Text segment:
Sputnik: The United States under Donald Trump has the image of a country that has unilaterally withdrawn from many important treaties. How will this exit affect the image of the country and Trump himself?

Don Debar: As somebody that comes out of a business that is transactional in nature, real estate. That stuff is basically you're sitting down and making dealmaking all the time. Transactional. Yeah. So what do you see?  See an agreement for the first time that's been made by somebody else is, you know, what are the costs and benefits of this and can we get a better deal?  And so he has and this, you know, he speaks in those terms, even when he looks at these things, the deal with Iran, we can get a better deal. 

The deal was on the table with North Korea. We'll get a better deal. Blah, blah, blah, blah. Better deal. Better deal than the nuclear nonproliferation treaty reduction, whatever they need. Several things that they scrapped. 

By the way, George Bush scrapped up the more important ones than what Trump scrapped. 

You know, optics of this, all of that. And now would he be walking away from or renegotiating? And then what's his image? What image is he projecting? There are some agreements I would love to see him walk away from that he sort of threatened to do when he was running for office and got my attention. We're talking here about scrapping NATO, for example, looking at the military alliances in general and say, do we really need these in the 21st century? There's no longer a massive threat of a world war. We don't really have any big enemies. Do we need to be wasting all this money on all this stuff? 

Now, he had to revise that, but not fundamentally as he started to implement different things. Also, the newspapers are calling him a traitor. They're calling him an isolationist and all of this. So he sort of skated that way and actually spent more money on the military budgets than the others, although I think he sees them and he speaks of them as jobs bills. 

“I'm not allowed to spend money any other place, but on weapons fine, buy weapons, at least somebody is going to get work.”

What is being asked: Extract from the interview the passage starting with "Don Debar: As" and going on through "that they scrapped.", copying it word for word.

Exercise data:
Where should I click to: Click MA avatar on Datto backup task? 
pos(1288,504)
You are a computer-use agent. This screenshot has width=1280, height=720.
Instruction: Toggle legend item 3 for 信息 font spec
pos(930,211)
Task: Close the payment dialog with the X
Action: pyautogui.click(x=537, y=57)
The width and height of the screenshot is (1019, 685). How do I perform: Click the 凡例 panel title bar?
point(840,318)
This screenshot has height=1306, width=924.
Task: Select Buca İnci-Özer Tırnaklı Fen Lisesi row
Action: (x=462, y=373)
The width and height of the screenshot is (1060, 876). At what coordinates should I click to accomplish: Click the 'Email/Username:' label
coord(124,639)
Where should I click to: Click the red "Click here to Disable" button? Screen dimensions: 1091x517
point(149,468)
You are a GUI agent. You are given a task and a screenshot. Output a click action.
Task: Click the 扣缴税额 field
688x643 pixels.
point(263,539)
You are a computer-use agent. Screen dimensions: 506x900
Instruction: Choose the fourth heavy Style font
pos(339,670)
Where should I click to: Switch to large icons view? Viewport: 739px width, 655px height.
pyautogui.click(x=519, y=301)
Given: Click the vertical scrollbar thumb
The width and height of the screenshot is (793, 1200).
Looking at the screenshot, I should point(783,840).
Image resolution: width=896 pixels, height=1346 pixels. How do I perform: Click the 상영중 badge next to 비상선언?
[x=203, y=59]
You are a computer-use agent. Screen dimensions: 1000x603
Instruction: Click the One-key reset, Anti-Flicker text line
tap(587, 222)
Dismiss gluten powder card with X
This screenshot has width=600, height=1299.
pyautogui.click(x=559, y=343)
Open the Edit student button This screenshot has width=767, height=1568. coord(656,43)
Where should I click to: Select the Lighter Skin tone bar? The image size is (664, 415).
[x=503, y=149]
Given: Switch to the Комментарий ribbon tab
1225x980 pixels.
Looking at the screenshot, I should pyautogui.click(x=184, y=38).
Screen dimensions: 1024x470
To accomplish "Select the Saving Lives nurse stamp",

Completed exercise:
Don Debar: As somebody that comes out of a business that is transactional in nature, real estate. That stuff is basically you're sitting down and making dealmaking all the time. Transactional. Yeah. So what do you see?  See an agreement for the first time that's been made by somebody else is, you know, what are the costs and benefits of this and can we get a better deal?  And so he has and this, you know, he speaks in those terms, even when he looks at these things, the deal with Iran, we can get a better deal. 

The deal was on the table with North Korea. We'll get a better deal. Blah, blah, blah, blah. Better deal. Better deal than the nuclear nonproliferation treaty reduction, whatever they need. Several things that they scrapped.